> [Data in this exercise]
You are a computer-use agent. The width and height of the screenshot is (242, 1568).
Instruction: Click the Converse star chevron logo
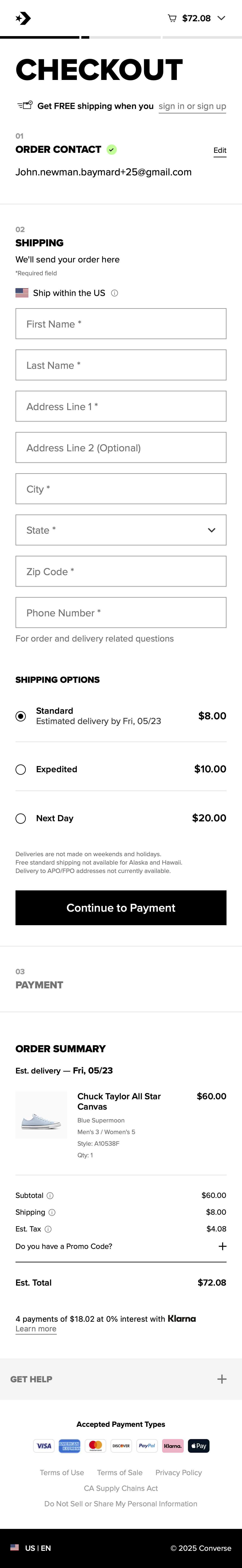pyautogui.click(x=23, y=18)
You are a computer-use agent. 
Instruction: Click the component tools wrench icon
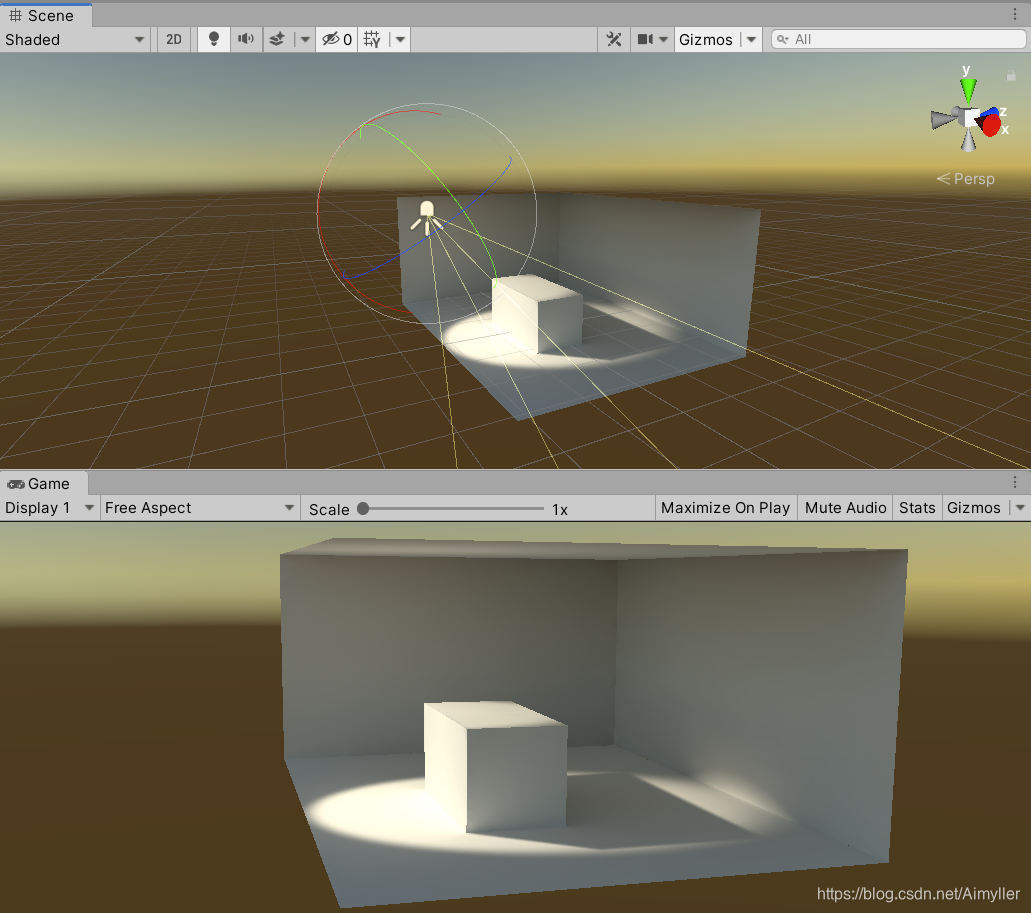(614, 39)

> [How to complete this task] Every line above that has the string "computer" needs to be copied.

> [Task output]
You are a computer-use agent. The width and height of the screenshot is (242, 1568).
You are a computer-use agent. 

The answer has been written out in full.